La primera tarde de mi retiro navideño llevé a mi perro urbanita a mear su tronco. Los dos necesitábamos reconocer el terreno y marcar los límites de nuestros paseos. Él por puro instinto y yo por ese miedo paralizante que hasta hace poco me provocaba la soledad. Durante dos semanas, la encina ha soportado imperturbable cada meada canina y mis caricias y abrazos de instagramer. Lo del can, insisto, es instinto; lo mío, puro postureo.

A Machado le parecía un árbol humilde. A mí me sobrecoge su presencia.
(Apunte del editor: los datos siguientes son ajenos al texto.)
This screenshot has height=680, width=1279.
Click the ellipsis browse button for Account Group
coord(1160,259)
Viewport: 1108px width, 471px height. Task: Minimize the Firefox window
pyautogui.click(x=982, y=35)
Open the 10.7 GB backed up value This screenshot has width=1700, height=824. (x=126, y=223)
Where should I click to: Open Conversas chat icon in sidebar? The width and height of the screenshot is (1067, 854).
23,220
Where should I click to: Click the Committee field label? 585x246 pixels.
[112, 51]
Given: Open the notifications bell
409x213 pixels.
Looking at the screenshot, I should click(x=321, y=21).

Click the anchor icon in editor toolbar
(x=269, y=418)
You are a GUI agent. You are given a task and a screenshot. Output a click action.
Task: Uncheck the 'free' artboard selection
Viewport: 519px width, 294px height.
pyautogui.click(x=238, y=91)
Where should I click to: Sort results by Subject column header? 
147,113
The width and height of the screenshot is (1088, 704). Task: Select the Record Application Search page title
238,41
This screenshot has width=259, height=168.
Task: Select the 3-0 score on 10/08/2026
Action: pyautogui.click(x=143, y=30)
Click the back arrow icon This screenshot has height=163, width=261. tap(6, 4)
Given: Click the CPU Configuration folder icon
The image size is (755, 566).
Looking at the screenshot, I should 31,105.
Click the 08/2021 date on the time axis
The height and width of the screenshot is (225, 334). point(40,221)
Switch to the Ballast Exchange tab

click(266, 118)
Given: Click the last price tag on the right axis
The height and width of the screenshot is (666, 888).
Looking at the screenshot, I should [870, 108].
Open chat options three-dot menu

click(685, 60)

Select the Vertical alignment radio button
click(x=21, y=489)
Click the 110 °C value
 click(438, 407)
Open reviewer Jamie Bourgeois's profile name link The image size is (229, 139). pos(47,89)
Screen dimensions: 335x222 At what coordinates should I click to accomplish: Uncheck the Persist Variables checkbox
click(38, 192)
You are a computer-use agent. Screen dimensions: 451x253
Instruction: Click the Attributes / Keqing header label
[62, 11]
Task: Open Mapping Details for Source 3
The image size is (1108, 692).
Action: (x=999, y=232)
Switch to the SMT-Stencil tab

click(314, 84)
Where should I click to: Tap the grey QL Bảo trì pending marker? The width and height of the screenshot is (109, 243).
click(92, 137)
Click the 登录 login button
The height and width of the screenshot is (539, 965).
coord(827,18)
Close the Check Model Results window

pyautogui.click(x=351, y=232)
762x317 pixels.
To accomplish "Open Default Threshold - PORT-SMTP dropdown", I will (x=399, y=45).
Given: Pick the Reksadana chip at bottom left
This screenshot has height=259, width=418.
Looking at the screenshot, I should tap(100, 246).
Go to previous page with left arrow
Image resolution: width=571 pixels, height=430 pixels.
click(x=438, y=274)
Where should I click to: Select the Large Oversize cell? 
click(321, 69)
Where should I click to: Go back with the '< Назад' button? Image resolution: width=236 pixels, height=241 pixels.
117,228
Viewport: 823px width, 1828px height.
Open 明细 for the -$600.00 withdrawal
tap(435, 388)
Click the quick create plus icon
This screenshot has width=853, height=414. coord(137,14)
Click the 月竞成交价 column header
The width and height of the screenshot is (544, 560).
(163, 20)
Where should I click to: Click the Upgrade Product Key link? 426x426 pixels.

Por alguna estúpida razón en estos días he mirado esa encina junto a mi casa pensando que las vistas del atardecer sobre su copa me inspirarían algún relato sublime.

Una de las primeras mañanas, una amiga me advirtió que de seguir encerrada sola en una casa en mitad del campo acabaría creciéndome una espesa barba blanca al más puro estilo Hemingway. Yo me vine arriba y me vi más a lo Virginia Woolf con habitación (salón, cocina y chimenea) propia. Y continué paseando hasta la encina cada mañana y mirando caer el sol sobre ella cada tarde. Una noche Júpiter y Saturno se alinearon sobre ella. Pero no hay mitos literarios o feministas ni conjunción planetaria que soporten el exceso de expectativas y buenos propósitos.

Y eso es precisamente lo que me susurró la encina cuando me despedí de ella. No importan los deseos para el año nuevo, ni el balance de este 2020, mañana otro perro meará su tronco y el Sol volverá a esconderse tras sus ramas.

Y lo que yo escriba, sienta o haga importa una bellota.